Whether Donald Trump accepts the outcome or not, Hillary Clinton is on course to become the first woman ever elected president of the United States on Nov. 8, with the latest polls and top forecasts pointing toward a third consecutive White House term for the Democrats.
With less than three weeks until Election Day, Clinton has a number of plausible paths to the 270 electoral votes needed to secure the keys to the Oval Office, while Trump's always-narrow path to 1600 Pennsylvania Avenue appears all but closed.
Swing state polls show a clear Clinton lead
Clinton's roughly six-point national lead translates to a decisive advantage in the states that will tip the November election. According to polling averages compiled by RealClearPolitics, Clinton leads in states totaling 333 electoral votes, while Trump takes 205.
Not only has Clinton moved into a slight lead in traditionally Republican Arizona, polls also show that she's within striking distance of Trump in GOP strongholds like Texas, Georgia and South Carolina. Clinton has also led slightly in every recent poll of North Carolina, a state without which Trump has virtually no chance of victory.
Even Utah may elude Trump; recent polls suggest the Beehive State could break for Trump, Clinton or Evan McMullin, a conservative independent who has sought to capitalize on Trump's deep unpopularity with Mormon voters.
Trump does stand a chance of nabbing Ohio and Iowa, states President Barack Obama won twice, but victories there would not be enough to compensate for Trump's near-certain losses in traditional battlegrounds like Pennsylvania, New Hampshire and Virginia — to say nothing of states like Arizona.
Forecasters predict a solid Clinton victory
With Trump confronting such brutal dynamics, Nate Silver's FiveThirtyEight pegs Clinton's chances of victory at about 85%. The New York Times' Upshot model gives Clinton a 92% chance of winning, while the Princeton Election Consortium says her chances are roughly 97%.

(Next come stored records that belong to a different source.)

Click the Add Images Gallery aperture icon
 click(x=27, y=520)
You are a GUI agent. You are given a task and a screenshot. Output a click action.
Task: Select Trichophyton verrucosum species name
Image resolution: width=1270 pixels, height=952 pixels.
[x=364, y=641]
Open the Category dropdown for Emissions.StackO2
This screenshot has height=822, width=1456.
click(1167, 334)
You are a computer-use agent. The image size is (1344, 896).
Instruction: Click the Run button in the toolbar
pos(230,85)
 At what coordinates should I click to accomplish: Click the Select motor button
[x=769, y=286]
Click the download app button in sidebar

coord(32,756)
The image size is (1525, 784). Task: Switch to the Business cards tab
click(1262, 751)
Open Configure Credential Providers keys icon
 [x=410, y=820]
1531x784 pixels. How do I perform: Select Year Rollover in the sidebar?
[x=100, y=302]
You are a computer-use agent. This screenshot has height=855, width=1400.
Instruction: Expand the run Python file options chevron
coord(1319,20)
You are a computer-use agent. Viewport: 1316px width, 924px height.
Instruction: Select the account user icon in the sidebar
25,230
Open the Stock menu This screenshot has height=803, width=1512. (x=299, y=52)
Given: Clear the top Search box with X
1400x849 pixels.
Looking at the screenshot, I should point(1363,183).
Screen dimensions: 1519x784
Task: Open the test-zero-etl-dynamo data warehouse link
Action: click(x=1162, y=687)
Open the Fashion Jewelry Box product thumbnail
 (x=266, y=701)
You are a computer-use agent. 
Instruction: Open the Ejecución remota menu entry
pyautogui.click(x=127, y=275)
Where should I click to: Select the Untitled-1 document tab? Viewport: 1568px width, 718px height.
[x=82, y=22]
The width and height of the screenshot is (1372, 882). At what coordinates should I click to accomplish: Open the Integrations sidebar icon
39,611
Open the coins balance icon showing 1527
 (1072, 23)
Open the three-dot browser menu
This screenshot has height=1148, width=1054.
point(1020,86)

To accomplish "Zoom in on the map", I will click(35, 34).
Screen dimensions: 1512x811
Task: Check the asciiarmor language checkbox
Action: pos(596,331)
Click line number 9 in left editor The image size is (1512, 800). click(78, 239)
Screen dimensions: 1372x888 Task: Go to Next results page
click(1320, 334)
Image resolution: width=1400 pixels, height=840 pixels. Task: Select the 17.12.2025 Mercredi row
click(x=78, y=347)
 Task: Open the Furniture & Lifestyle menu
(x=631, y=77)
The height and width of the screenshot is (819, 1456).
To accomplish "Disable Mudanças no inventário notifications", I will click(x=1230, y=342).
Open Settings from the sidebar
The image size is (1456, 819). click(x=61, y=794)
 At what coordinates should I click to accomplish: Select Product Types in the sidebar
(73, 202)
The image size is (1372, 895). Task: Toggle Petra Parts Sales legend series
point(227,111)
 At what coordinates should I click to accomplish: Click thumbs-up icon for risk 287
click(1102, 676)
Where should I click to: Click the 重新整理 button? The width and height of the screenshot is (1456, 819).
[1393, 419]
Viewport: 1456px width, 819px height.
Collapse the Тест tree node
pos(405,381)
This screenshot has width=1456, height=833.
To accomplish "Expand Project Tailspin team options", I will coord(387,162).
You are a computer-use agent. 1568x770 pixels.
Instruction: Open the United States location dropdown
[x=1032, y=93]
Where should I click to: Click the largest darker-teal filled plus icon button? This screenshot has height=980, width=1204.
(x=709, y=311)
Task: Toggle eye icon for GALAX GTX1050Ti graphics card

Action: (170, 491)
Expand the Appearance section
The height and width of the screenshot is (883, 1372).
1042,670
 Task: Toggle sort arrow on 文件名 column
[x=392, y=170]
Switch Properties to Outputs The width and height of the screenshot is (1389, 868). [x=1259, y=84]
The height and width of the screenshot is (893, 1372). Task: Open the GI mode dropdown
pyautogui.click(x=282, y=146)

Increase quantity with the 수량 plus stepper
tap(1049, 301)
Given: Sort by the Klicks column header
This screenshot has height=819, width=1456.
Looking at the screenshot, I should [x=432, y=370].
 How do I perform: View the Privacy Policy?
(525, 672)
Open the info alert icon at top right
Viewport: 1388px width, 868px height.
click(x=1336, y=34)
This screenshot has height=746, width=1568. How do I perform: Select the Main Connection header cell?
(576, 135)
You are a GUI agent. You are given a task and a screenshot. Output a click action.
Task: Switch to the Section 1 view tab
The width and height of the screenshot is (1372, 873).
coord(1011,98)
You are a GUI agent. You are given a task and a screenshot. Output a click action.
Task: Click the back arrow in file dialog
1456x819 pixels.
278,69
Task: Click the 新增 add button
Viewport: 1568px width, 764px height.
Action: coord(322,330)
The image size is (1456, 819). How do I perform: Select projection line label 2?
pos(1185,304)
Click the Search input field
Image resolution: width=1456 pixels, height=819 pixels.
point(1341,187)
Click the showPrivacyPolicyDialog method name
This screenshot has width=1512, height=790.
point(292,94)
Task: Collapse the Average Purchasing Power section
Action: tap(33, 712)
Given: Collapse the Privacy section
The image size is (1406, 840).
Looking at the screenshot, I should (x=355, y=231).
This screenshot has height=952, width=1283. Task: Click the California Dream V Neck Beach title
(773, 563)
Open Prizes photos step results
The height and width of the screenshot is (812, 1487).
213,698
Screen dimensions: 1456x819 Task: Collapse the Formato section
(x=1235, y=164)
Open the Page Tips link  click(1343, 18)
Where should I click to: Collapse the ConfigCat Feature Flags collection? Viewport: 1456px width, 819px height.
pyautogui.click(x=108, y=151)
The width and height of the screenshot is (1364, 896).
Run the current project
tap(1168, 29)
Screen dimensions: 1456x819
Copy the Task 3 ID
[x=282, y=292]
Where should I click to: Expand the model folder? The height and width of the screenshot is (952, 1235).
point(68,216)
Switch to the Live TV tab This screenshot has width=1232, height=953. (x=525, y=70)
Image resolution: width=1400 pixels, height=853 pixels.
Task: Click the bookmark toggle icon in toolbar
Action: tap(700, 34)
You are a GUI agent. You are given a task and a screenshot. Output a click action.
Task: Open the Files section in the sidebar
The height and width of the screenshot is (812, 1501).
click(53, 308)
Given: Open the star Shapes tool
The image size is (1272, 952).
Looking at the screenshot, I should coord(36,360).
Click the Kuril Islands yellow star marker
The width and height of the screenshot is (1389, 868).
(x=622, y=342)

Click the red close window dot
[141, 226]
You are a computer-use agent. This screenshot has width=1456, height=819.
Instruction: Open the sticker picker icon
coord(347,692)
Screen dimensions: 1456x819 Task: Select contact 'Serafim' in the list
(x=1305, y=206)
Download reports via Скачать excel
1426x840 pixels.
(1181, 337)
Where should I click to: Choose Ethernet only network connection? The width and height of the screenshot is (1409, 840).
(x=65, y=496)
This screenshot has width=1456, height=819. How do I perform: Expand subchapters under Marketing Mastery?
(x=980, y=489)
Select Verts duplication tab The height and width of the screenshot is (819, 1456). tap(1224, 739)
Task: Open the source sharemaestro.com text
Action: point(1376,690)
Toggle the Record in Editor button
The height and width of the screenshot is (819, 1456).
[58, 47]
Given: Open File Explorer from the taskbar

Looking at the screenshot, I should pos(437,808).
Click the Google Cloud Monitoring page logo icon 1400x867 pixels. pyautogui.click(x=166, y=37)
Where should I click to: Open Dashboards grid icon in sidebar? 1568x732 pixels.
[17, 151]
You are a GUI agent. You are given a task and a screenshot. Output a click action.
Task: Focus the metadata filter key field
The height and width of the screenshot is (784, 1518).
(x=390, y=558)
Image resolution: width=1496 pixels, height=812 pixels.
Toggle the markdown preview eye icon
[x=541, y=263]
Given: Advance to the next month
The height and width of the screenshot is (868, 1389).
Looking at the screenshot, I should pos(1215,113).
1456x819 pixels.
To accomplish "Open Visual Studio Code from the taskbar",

The final presidential debate won't threaten Clinton's lead
Experts said even a draw would mean an effective loss for Trump, given his disadvantage heading into the debate. Yet scientific polls taken after the showdown indicate that viewers think Clinton won. Respondents to a CNN/ORC poll said by a margin of 52% to 39% that Clinton came out on top, dovetailing with a YouGov survey, which found a 49% to 39% spread in Clinton's favor.